We first provide the final multiplication table in cycle decomposition notation and also one-line notation for the group S_3 acting on the set \{1,2,3 \}. The convention followed here is that the column element is on the right and the row element is on the left, and functions act on the left.
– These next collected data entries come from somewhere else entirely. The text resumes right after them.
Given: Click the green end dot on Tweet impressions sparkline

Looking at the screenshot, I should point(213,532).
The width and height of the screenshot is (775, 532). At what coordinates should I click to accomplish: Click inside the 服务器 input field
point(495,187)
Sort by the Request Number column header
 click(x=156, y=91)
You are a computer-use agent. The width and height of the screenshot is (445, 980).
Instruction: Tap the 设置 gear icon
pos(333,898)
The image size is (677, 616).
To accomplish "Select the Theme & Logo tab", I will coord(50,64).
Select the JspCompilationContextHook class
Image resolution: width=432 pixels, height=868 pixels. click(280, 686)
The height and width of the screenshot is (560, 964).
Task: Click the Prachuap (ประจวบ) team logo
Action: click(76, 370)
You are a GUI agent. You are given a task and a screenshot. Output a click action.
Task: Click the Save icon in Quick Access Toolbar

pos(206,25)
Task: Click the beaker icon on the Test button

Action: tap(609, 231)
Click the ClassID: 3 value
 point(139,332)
Hence, to determine the effect of the composite permutation on any element of \{ 1,2,3 \}, we must first apply the permutation given by the column element and then apply the permutation given by the row element.

Cycle decomposition notation

Element () (1, 2) (2, 3) (1, 3) (1, 2, 3) (1, 3, 2)
() () (1, 2) (2, 3) (1, 3) (1, 2, 3) (1, 3, 2)
(1, 2) (1, 2) () (1, 2, 3) (1, 3, 2) (2, 3) (1, 3)
(2, 3) (2, 3) (1, 3, 2) () (1, 2, 3) (1, 3) (1, 2)
(1, 3) (1, 3) (1, 2, 3) (1, 3, 2) () (1, 2) (2, 3)
(1, 2, 3) (1, 2, 3) (1, 3) (1, 2) (2, 3) (1, 3, 2) ()
(1, 3, 2) (1, 3, 2) (2, 3) (1, 3) (1, 2) () (1, 2, 3)


One-line notation

Element 123 213 132 321 231 312
123 123 213 132 321 231 312
213 213 123 231 312 132 321
132 132 312 123 231 321 213
321 321 231 312 123 213 132
231 231 321 213 132 312 123
312 312 132 321 213 123 231


For this article, we follow the left action convention, which is standard in most introductory courses and treatments, although group theorists often uses right action because of the convenience of exponential notation.

Review of preliminaries

What multiplication of permutations means

Suppose \sigma and \tau are (possibly equal) permutations on a set S. \sigma \circ \tau is also a permutation. For i \in S, we define:

\! (\sigma \circ \tau)(i) = \sigma(\tau(i))

In other words, we first apply \tau to i, and locate the answer as an element of S. Having done this, we apply \sigma to that element. The final answer we get is where \sigma \circ \tau should send i.

Thus, to describe \sigma \circ \tau, we need to apply the above procedure to every element i \in S.

We will restrict our attention to S = \{ 1,2,\dots,n \}, and in fact to the case n = 3, though our initial remarks apply to other n.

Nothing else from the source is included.